▸ TASK INSTRUCTIONS
Look through the listing below and write out exactly the lines from the line with "Select the Umm Al Quwain label" to the line with "1015x1149 pixels. How", both included, and no others.

▸ RECORDS FOR THE EXERCISE
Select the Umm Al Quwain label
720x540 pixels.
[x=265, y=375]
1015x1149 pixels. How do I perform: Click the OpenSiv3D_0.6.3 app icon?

* * *

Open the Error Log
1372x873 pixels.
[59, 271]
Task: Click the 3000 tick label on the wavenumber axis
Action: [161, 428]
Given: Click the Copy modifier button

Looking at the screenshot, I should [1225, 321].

▸ ANSWER SECTION
Select the Umm Al Quwain label
720x540 pixels.
[x=265, y=375]
1015x1149 pixels. How do I perform: Click the OpenSiv3D_0.6.3 app icon?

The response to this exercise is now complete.